Saturday, November 23, 2013

SEC ANNOUNCES CHARGES AGAINST TWO INVESTMENT ADVISERS FOR FAILURE TO DISCLOSE COMPENSATION

FROM;  U.S. SECURITIES AND EXCHANGE COMMISSION

The Securities and Exchange Commission announced charges against two Tampa-area investment advisers accused of committing fraud by failing to truthfully inform clients about compensation received from offshore funds they were recommending as safe investments despite substantial risks and red flags.

The advisers also are charged with contributing to violations of the “custody rule” that requires investment advisory firms to establish specific procedures to safeguard and account for client assets.

The SEC’s Enforcement Division alleges that Gregory J. Adams and Larry C. Grossman solicited and directed clients of their investment firm Sovereign International Asset Management to invest almost exclusively in funds controlled by an asset manager named Nikolai Battoo, who the SEC charged in a separate enforcement action last year.  Grossman and Adams failed to inform clients about the conflict of interest in recommending these investments as Battoo was paying them millions of dollars in compensation for steering investors to his funds.

“Investment advisers have a fiduciary duty to act in utmost good faith when recommending investments, and they must fully disclose all of the relevant facts to their clients,” said Eric I. Bustillo, director of the SEC’s Miami Regional Office.  “Adams and Grossman breached this duty when they misstated their compensation and failed to disclose serious conflicts of interest.”

According to the SEC’s order instituting administrative proceedings, Grossman was paid approximately $3.3 million and Adams received $1 million in the undisclosed compensation arrangements.  Grossman and Adams promoted the investments as safe, diversified, independently administered and audited, and suitable for the investment objectives and risk profiles of their clients who were often retirees.  However, Battoo’s funds were in fact risky, lacked diversification, and lacked independent administrators and auditors.  Grossman and Adams also failed to investigate – and in some cases wholly disregarded – numerous red flags surrounding Battoo and his funds.

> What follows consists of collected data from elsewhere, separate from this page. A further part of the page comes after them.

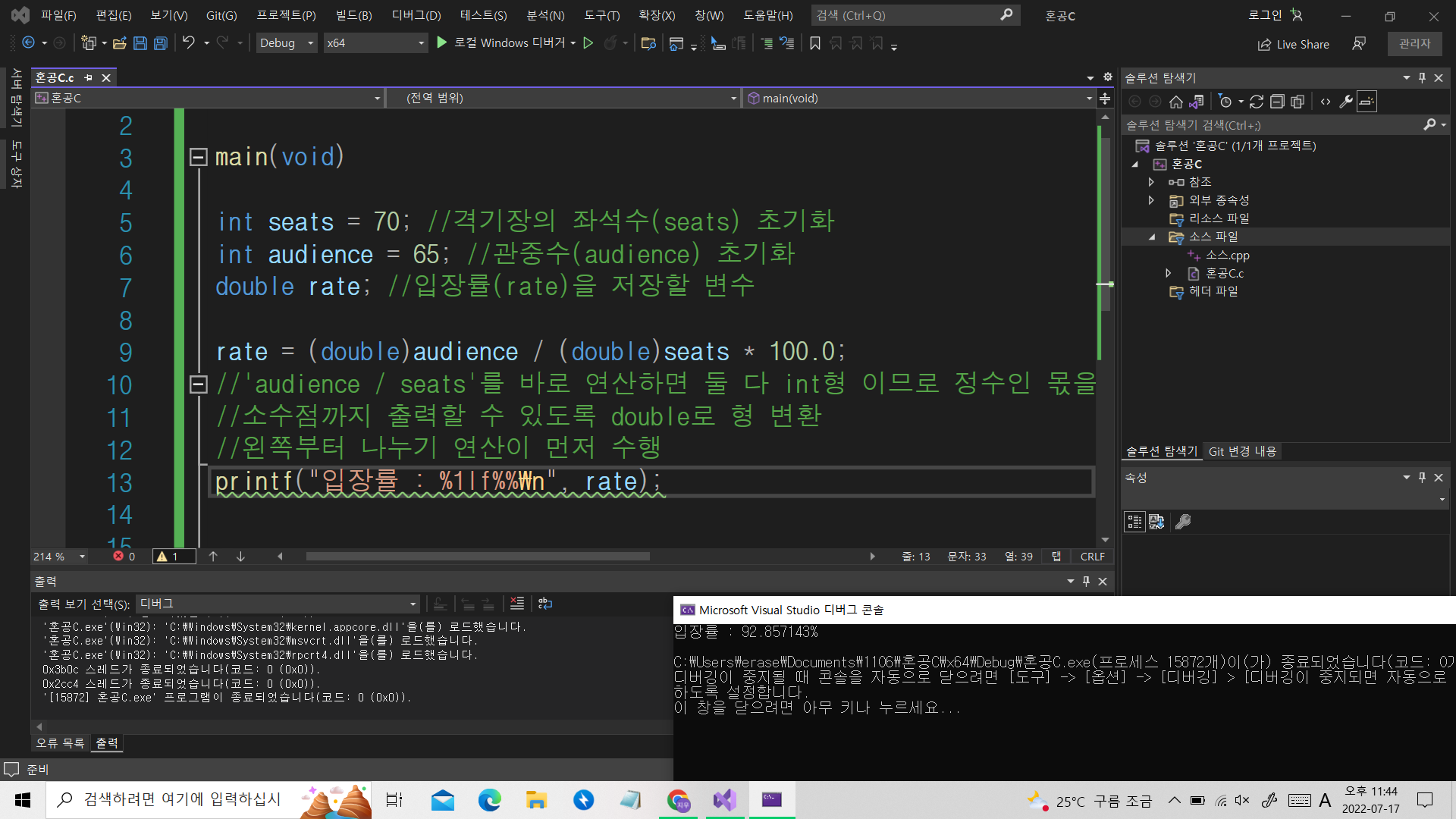This screenshot has height=819, width=1456.
Task: Sync Solution Explorer with refresh icon
Action: pyautogui.click(x=1257, y=102)
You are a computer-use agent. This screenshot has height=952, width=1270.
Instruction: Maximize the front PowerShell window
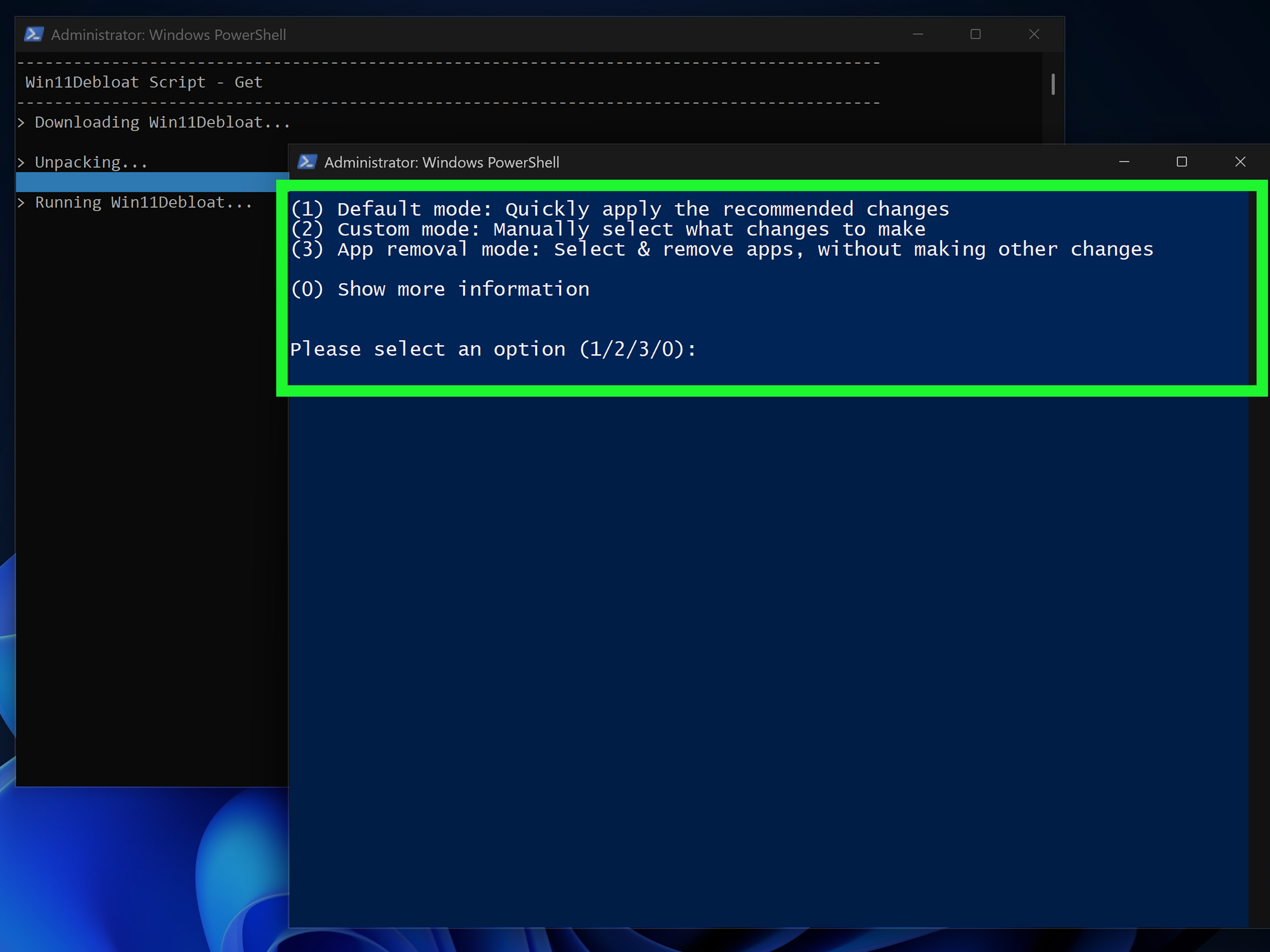[1181, 162]
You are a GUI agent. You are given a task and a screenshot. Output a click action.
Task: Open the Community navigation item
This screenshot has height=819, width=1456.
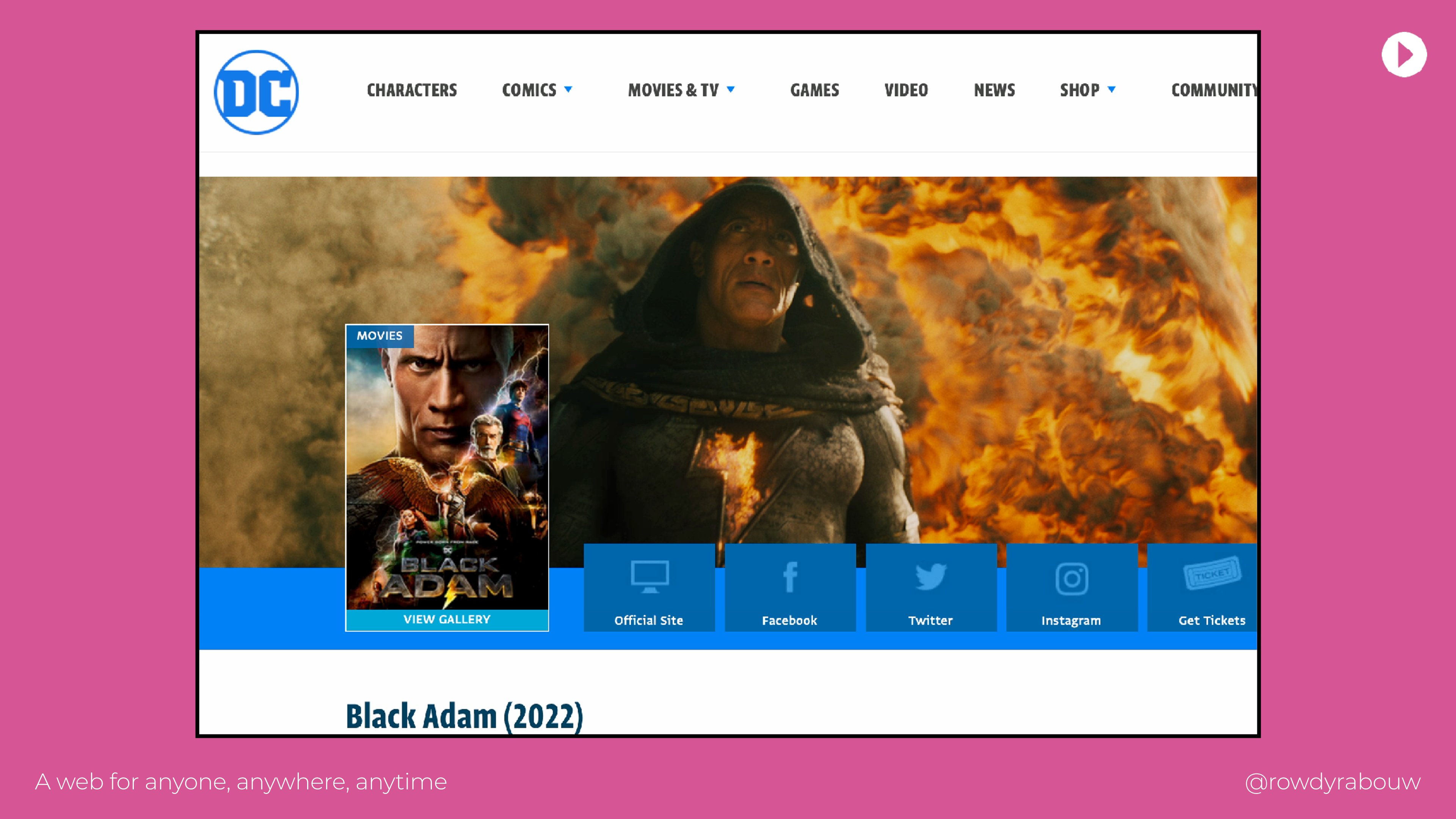click(1213, 90)
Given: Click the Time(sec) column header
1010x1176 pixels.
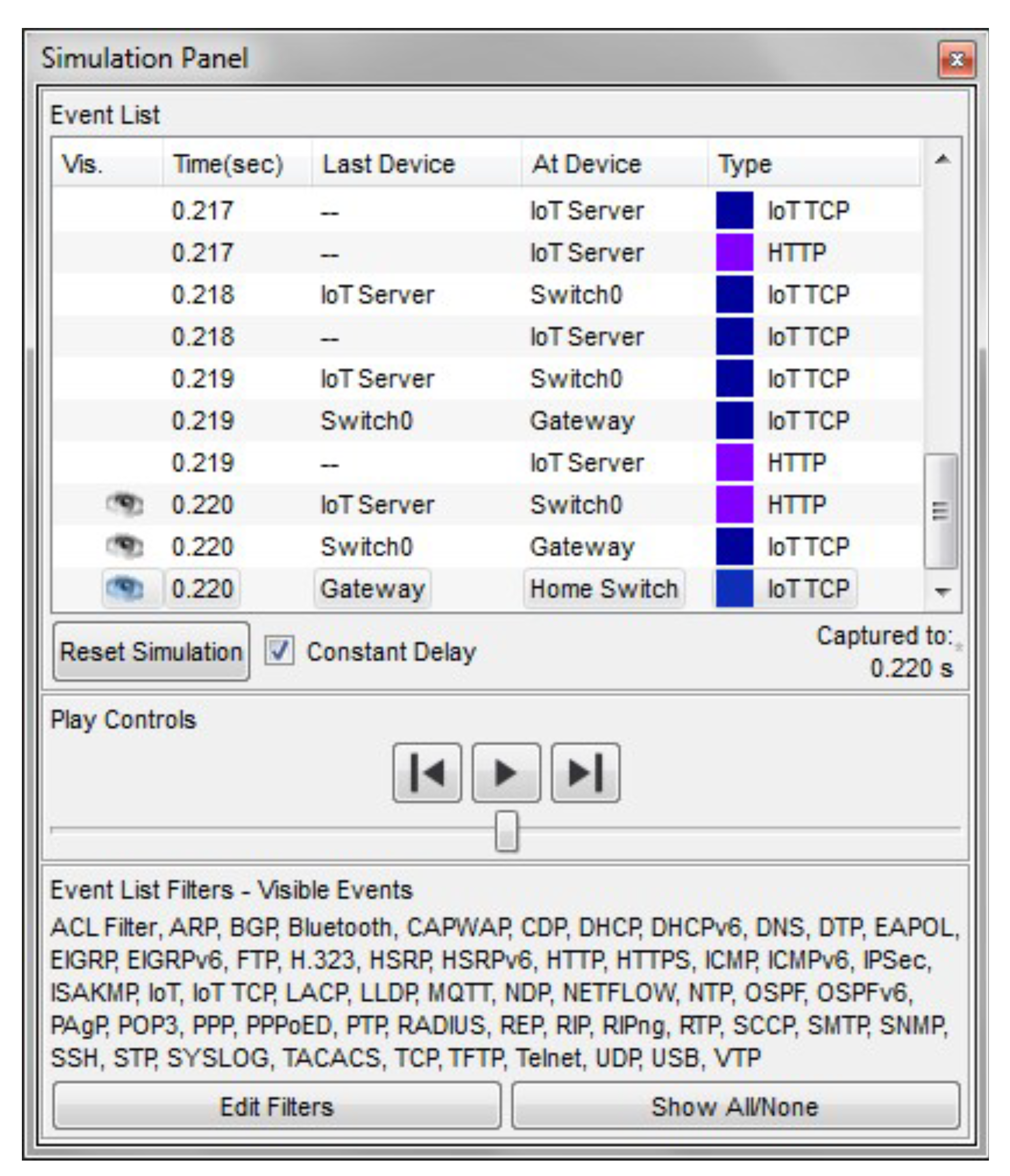Looking at the screenshot, I should [228, 164].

The SEC’s Enforcement Division alleges that Grossman and Adams aided and abetted Sovereign’s violations of the custody rule when they instructed clients to transfer their investment funds to a bank account controlled by a related entity.  Grossman and Adams pooled clients’ money in this bank account before investing it in Battoo’s offshore funds.  Sovereign failed to comply with the custody rule, which requires an investment adviser to comply with surprise examinations or certain other procedures to verify and safeguard client assets.

According to the SEC’s order, Grossman and Adams willfully violated Section 17(a)(2) of the Securities Act of 1933, Section 15(a) of the Securities Exchange Act of 1934, and Sections 206(1), 206(2), 206(3) and 207 of the Investment Advisers Act of 1940.  They willfully aided and abetted violations of Section 15(a) of the Exchange Act and Section 206(4) of the Advisers Act and Rules 204-3 and 206(4)-2.

The SEC’s investigation was conducted by Andre J. Zamorano, Sunny H. Kim, and Kathleen Strandell in the SEC’s Miami office.  The case was supervised by Thierry Olivier Desmet, and the litigation will be led by Patrick R. Costello.  The SEC examination of Sovereign that led to the investigation was conducted by Roda A. Johnson and Jean M. Cabot under the supervision of John C. Mattimore.